**STATED TASK:** Copy out each of the entries below word for word, with no changes.

--- start SOURCE RECORDS ---

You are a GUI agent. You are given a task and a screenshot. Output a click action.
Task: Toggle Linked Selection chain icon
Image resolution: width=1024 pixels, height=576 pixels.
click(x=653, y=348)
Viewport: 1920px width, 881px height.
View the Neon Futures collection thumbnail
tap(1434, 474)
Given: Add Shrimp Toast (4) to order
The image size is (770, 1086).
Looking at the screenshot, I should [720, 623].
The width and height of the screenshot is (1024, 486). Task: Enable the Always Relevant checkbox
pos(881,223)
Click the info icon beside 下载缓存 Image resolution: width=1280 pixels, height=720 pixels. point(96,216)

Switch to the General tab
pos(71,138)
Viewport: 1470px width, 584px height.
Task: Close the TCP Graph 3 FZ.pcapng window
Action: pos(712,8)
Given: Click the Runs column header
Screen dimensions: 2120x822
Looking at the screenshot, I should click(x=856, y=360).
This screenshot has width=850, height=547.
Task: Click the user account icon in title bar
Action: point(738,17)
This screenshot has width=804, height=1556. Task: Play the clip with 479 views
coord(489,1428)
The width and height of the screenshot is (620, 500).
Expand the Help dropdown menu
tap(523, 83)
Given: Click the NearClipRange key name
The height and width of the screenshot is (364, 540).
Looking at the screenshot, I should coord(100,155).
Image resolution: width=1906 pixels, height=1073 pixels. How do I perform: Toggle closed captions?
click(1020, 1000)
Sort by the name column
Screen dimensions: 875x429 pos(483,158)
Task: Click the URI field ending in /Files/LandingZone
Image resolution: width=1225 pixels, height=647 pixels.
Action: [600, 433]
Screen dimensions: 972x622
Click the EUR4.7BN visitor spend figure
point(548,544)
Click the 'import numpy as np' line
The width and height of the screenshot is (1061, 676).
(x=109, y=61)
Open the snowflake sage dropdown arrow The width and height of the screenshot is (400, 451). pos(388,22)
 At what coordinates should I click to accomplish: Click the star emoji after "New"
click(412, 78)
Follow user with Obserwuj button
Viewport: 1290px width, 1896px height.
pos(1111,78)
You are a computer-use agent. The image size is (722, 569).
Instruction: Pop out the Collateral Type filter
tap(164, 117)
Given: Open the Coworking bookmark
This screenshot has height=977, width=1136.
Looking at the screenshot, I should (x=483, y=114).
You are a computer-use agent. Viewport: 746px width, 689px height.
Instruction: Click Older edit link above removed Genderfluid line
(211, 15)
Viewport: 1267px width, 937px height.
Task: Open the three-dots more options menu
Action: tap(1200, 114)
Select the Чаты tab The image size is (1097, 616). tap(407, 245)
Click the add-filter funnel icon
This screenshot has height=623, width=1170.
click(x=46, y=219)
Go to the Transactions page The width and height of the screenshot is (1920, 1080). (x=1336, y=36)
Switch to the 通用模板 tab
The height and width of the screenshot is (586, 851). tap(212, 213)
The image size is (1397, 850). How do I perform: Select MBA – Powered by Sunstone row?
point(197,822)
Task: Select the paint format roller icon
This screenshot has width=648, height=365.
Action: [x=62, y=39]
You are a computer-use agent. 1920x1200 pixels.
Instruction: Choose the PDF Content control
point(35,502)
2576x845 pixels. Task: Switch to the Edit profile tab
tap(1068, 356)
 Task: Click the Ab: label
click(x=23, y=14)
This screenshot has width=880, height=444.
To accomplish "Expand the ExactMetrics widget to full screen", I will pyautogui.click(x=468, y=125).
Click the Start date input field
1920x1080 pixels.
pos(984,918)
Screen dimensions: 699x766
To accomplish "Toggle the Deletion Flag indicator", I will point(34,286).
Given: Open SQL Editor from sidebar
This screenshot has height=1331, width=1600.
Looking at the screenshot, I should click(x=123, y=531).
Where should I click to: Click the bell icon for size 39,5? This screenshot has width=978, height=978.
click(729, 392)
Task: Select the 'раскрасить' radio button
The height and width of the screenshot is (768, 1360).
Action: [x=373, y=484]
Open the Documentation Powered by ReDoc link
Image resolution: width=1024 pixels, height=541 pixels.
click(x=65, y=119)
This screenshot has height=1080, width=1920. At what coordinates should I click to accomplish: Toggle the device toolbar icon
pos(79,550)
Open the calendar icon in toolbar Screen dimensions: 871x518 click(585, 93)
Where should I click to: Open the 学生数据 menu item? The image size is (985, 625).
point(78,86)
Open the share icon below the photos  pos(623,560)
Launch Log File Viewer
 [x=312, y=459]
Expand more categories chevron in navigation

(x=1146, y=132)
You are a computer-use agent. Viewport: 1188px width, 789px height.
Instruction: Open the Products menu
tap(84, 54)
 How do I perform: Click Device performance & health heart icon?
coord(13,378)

--- end SOURCE RECORDS ---

**RESPONSE TO THE TASK:**
You are a GUI agent. You are given a task and a screenshot. Output a click action.
Task: Toggle Linked Selection chain icon
Image resolution: width=1024 pixels, height=576 pixels.
click(x=653, y=348)
Viewport: 1920px width, 881px height.
View the Neon Futures collection thumbnail
tap(1434, 474)
Given: Add Shrimp Toast (4) to order
The image size is (770, 1086).
Looking at the screenshot, I should [720, 623].
The width and height of the screenshot is (1024, 486). Task: Enable the Always Relevant checkbox
pos(881,223)
Click the info icon beside 下载缓存 Image resolution: width=1280 pixels, height=720 pixels. point(96,216)

Switch to the General tab
pos(71,138)
Viewport: 1470px width, 584px height.
Task: Close the TCP Graph 3 FZ.pcapng window
Action: pos(712,8)
Given: Click the Runs column header
Screen dimensions: 2120x822
Looking at the screenshot, I should click(x=856, y=360).
This screenshot has width=850, height=547.
Task: Click the user account icon in title bar
Action: point(738,17)
This screenshot has width=804, height=1556. Task: Play the clip with 479 views
coord(489,1428)
The width and height of the screenshot is (620, 500).
Expand the Help dropdown menu
tap(523, 83)
Given: Click the NearClipRange key name
The height and width of the screenshot is (364, 540).
Looking at the screenshot, I should coord(100,155).
Image resolution: width=1906 pixels, height=1073 pixels. How do I perform: Toggle closed captions?
click(1020, 1000)
Sort by the name column
Screen dimensions: 875x429 pos(483,158)
Task: Click the URI field ending in /Files/LandingZone
Image resolution: width=1225 pixels, height=647 pixels.
Action: [600, 433]
Screen dimensions: 972x622
Click the EUR4.7BN visitor spend figure
point(548,544)
Click the 'import numpy as np' line
The width and height of the screenshot is (1061, 676).
(x=109, y=61)
Open the snowflake sage dropdown arrow The width and height of the screenshot is (400, 451). pos(388,22)
 At what coordinates should I click to accomplish: Click the star emoji after "New"
click(412, 78)
Follow user with Obserwuj button
Viewport: 1290px width, 1896px height.
pos(1111,78)
You are a computer-use agent. The image size is (722, 569).
Instruction: Pop out the Collateral Type filter
tap(164, 117)
Given: Open the Coworking bookmark
This screenshot has height=977, width=1136.
Looking at the screenshot, I should (x=483, y=114).
You are a computer-use agent. Viewport: 746px width, 689px height.
Instruction: Click Older edit link above removed Genderfluid line
(211, 15)
Viewport: 1267px width, 937px height.
Task: Open the three-dots more options menu
Action: tap(1200, 114)
Select the Чаты tab The image size is (1097, 616). tap(407, 245)
Click the add-filter funnel icon
This screenshot has height=623, width=1170.
click(x=46, y=219)
Go to the Transactions page The width and height of the screenshot is (1920, 1080). (x=1336, y=36)
Switch to the 通用模板 tab
The height and width of the screenshot is (586, 851). tap(212, 213)
The image size is (1397, 850). How do I perform: Select MBA – Powered by Sunstone row?
point(197,822)
Task: Select the paint format roller icon
This screenshot has width=648, height=365.
Action: [x=62, y=39]
You are a computer-use agent. 1920x1200 pixels.
Instruction: Choose the PDF Content control
point(35,502)
2576x845 pixels. Task: Switch to the Edit profile tab
tap(1068, 356)
 Task: Click the Ab: label
click(x=23, y=14)
This screenshot has width=880, height=444.
To accomplish "Expand the ExactMetrics widget to full screen", I will pyautogui.click(x=468, y=125).
Click the Start date input field
1920x1080 pixels.
pos(984,918)
Screen dimensions: 699x766
To accomplish "Toggle the Deletion Flag indicator", I will point(34,286).
Given: Open SQL Editor from sidebar
This screenshot has height=1331, width=1600.
Looking at the screenshot, I should click(x=123, y=531).
Where should I click to: Click the bell icon for size 39,5? This screenshot has width=978, height=978.
click(729, 392)
Task: Select the 'раскрасить' radio button
The height and width of the screenshot is (768, 1360).
Action: [x=373, y=484]
Open the Documentation Powered by ReDoc link
Image resolution: width=1024 pixels, height=541 pixels.
click(x=65, y=119)
This screenshot has height=1080, width=1920. At what coordinates should I click to accomplish: Toggle the device toolbar icon
pos(79,550)
Open the calendar icon in toolbar Screen dimensions: 871x518 click(585, 93)
Where should I click to: Open the 学生数据 menu item? The image size is (985, 625).
point(78,86)
Open the share icon below the photos  pos(623,560)
Launch Log File Viewer
 [x=312, y=459]
Expand more categories chevron in navigation

(x=1146, y=132)
You are a computer-use agent. Viewport: 1188px width, 789px height.
Instruction: Open the Products menu
tap(84, 54)
 How do I perform: Click Device performance & health heart icon?
coord(13,378)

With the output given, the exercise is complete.